Announcement

Collapse
No announcement yet.
X
  • Filter
  • Time
  • Show
Clear All
new posts

  • Using margins with nonlinear predictors in hybrid model

    Hi! I am new to this forum. I hope I am posting in a correct fashion.

    I have been doing panel data analysis recently using Allison’s (2009) hybrid method. However, given that I suspect my outcome could be related to one of the predictors in a nonlinear fashion, I am not sure how to model nonlinear relationship under hybrid method properly. I have thought of two possible ways to model nonlinear relationship under hybrid method.


    Let me begin by introducing the hybrid method proposed by Allison (2009). Allison (2009:23-25) discussed the details of estimating hybrid model. The technique of estimating hybrid model is to transform time-varying x into deviations from person-specific means (which is time-varying) and person-specific means (which is time-invariant). The goal is that the coefficient estimates for the deviations from person-specific means is equivalent to fixed-effects estimates. In all my simulations, the true model is given by:

    Code:
    generate y = 3 + 3.6*age + 1.5*fincome + .6*fincome^2 + u_i + e


    Thus, fincome is the time-varying variable which has a nonlinear relationship with y.
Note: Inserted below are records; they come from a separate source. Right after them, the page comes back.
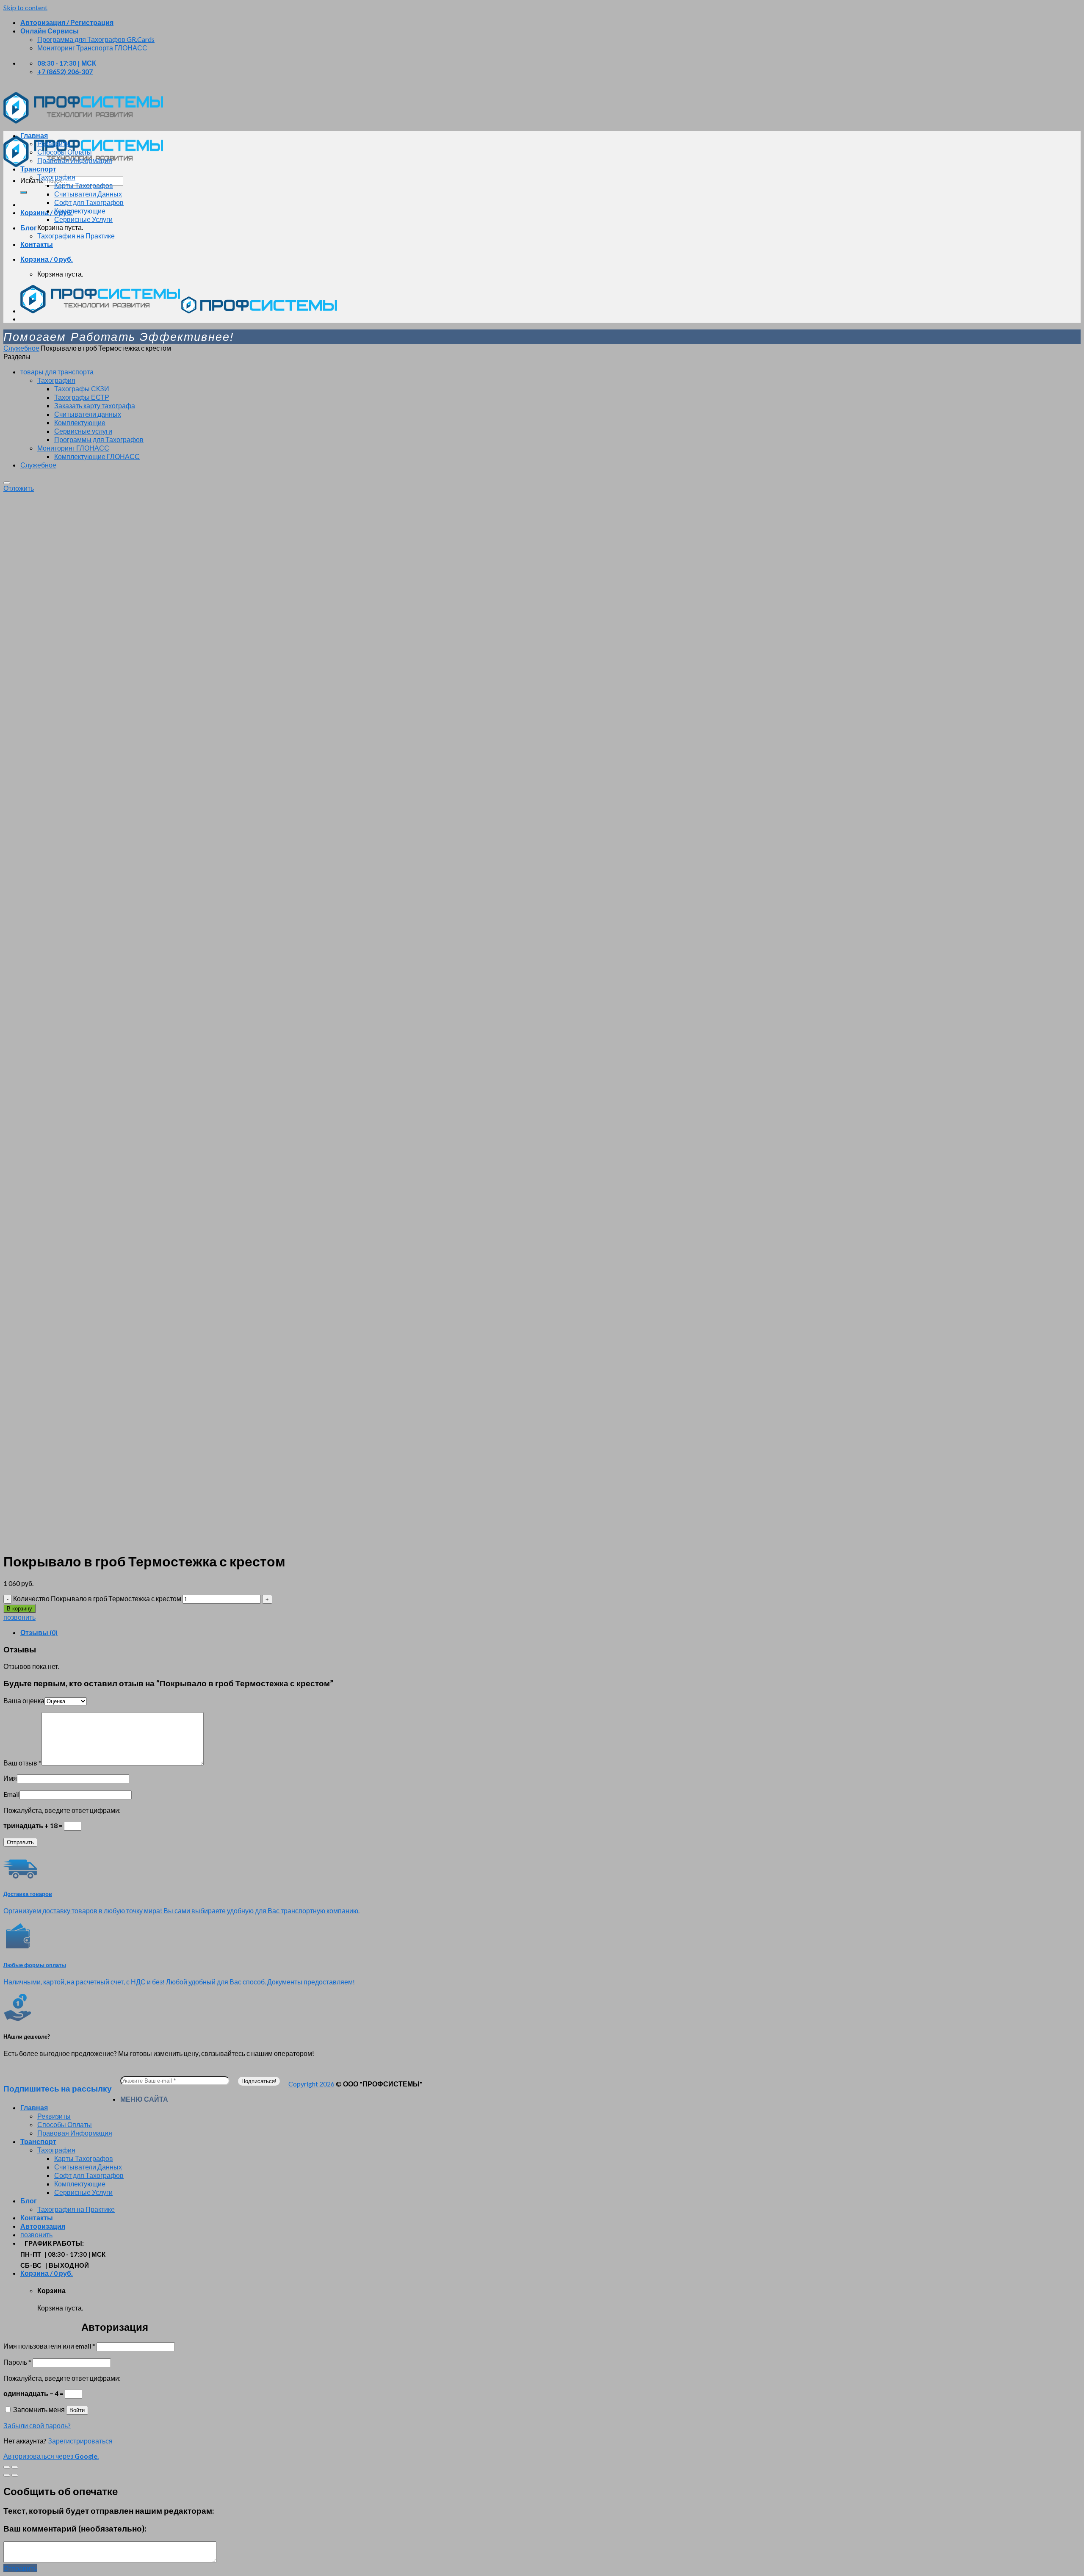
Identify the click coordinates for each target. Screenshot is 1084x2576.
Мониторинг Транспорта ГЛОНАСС (92, 48)
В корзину (19, 1608)
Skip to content (25, 7)
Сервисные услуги (83, 431)
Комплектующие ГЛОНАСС (97, 456)
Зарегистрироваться (80, 2441)
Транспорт (38, 169)
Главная (34, 135)
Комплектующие (79, 211)
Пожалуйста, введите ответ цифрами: (62, 1810)
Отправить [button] (20, 2568)
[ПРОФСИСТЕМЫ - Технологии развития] (100, 311)
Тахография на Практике (76, 236)
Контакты (36, 244)
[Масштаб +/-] (14, 2467)
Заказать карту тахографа (94, 405)
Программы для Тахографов (99, 439)
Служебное (21, 348)
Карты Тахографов (83, 185)
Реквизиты (54, 143)
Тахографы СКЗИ (81, 389)
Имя (10, 1778)
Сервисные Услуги (83, 219)
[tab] (550, 1632)
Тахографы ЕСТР (81, 397)
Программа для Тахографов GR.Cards (96, 39)
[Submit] (23, 192)
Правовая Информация (74, 160)
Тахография (56, 177)
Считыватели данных (87, 414)
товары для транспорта (57, 372)
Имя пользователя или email (49, 2346)
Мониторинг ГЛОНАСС (73, 448)
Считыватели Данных (88, 194)
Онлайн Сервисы (49, 31)
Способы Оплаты (64, 152)
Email (11, 1794)
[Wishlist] (6, 482)
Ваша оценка (23, 1700)
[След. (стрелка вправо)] (14, 2475)
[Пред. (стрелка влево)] (6, 2475)
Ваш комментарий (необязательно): (74, 2528)
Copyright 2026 (311, 2084)
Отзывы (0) (39, 1632)
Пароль (17, 2362)
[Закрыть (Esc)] (6, 2467)
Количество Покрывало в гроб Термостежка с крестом (97, 1598)
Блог (28, 228)
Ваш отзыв (22, 1763)
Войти (77, 2410)
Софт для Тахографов (89, 202)
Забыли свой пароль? (37, 2425)
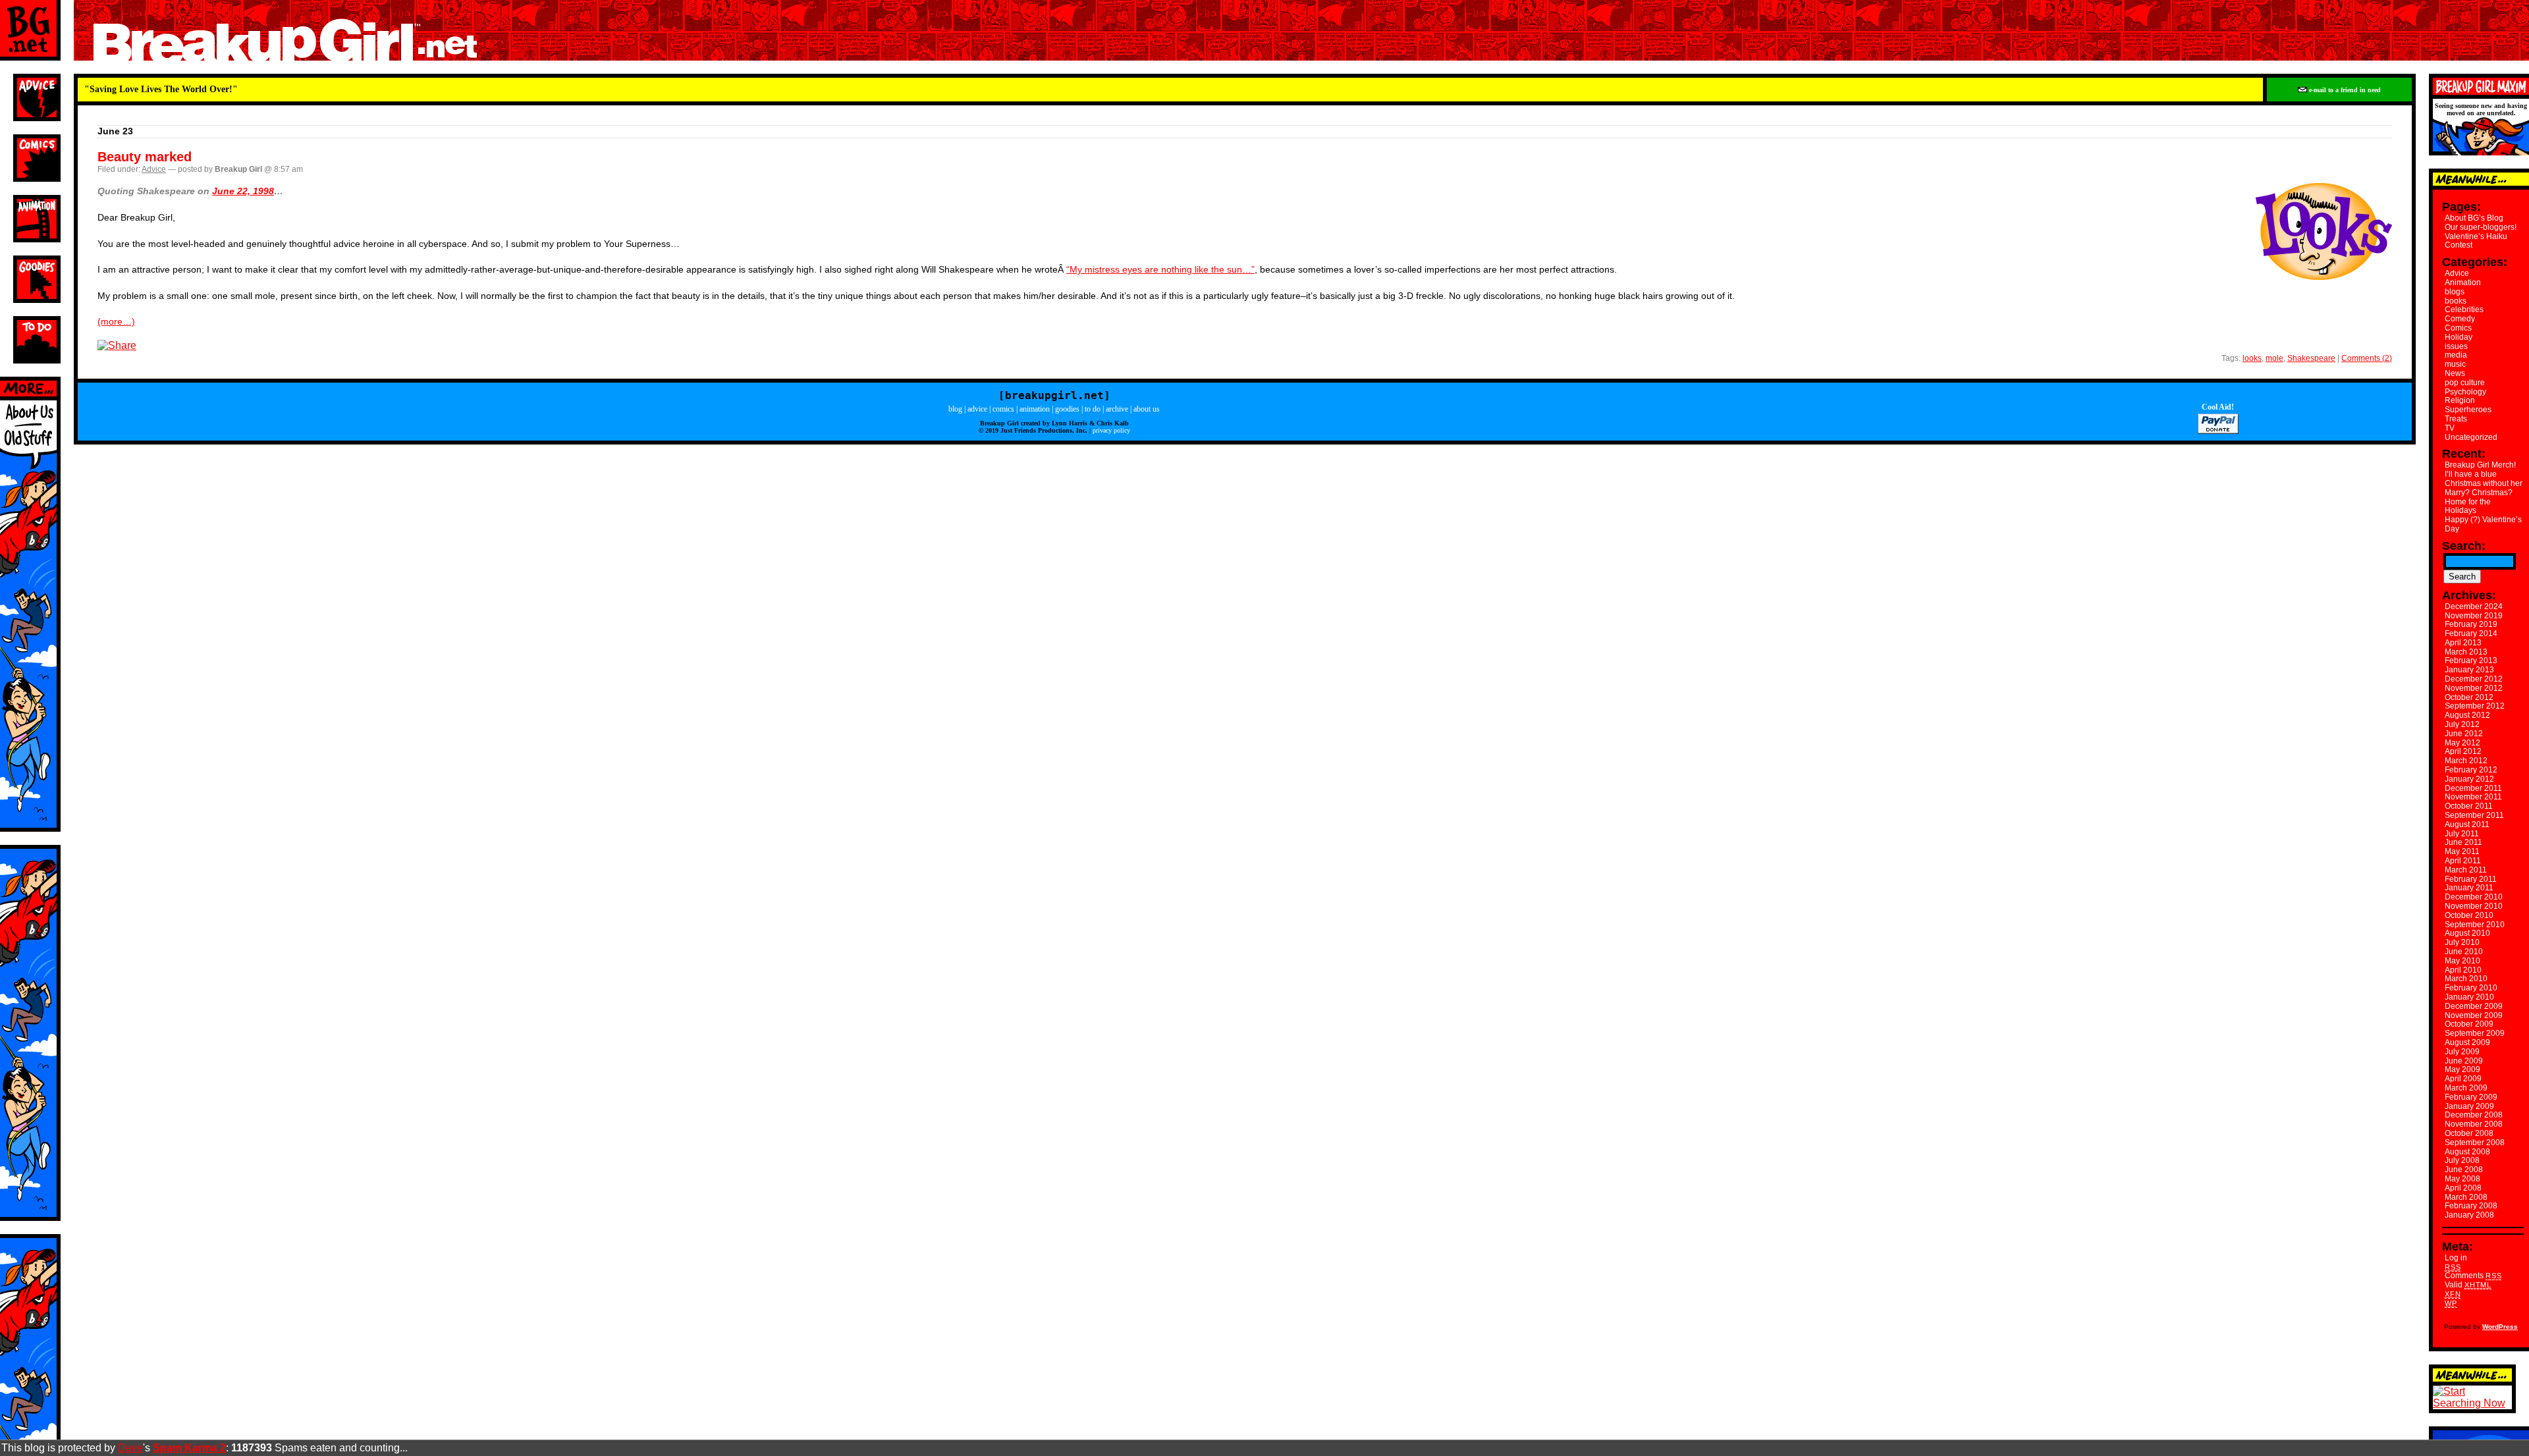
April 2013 (2463, 642)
    To implement the hybrid method, I ran the following Stata code to transform time-varying x into deviation from person-specific means and person-specific means:

    Code:
    local x fincome
    Code:
    by id: egen double M`x'=mean(`x')
    
    label var M`x' "Mean of `x'"
    
    gen C`x'=`x'-M`x'
    
    label var C`x' "Mean-centered `x'"


    In my simulation, there are five waves. Thus, each person has five observations. The second line generate the mean of fincome across five waves for each respondent (person-specific means). The fourth line generate the deviation from person-specific means for each respondent in each wave.

    After transformation, a linear random-effects model can be estimated. The coefficient estimates for the deviations from person-specific means (in my case, Cfincome) would be identical to fixed-effects model (xtreg with fe options in Stata). Assuming the relationship between fincome and y being linear, the fixed-effects model would be:

    Code:
    xtreg y c.age c.fincome,fe


    According to Allison (2009), the coefficient estimate for fincome in fixed-effects model would be the same as the coefficient estimate for Cfincome (assuming the relationship between fincome and y being linear):

    Code:
    mixed y c.age c.Mfincome c.Cfincome ||id:


    However, Allison (2009) didn’t specify how to transform x when there is suspected nonlinear relationship between x and y. Therefore, even though the above transformation works well for linear relationship, I don’t know the correct way to model nonlinear relationship between x and y. That’s the motivation of my simulations.

    Specifically, I have two options of transformation. The first option is to model nonlinear relationship as follows:

    Code:
    mixed y c.age c.Mfincome c.Cfincome##c.Cfincome ||id:


    I include the person-specific means and deviation from person-specific means and its squared term in the model. If this approach is correct, then the coefficient estimates for Cfincome and c.Cfincome##c.Cfincome would be equal to the true model estimates (1.5 and 0.6 respectively).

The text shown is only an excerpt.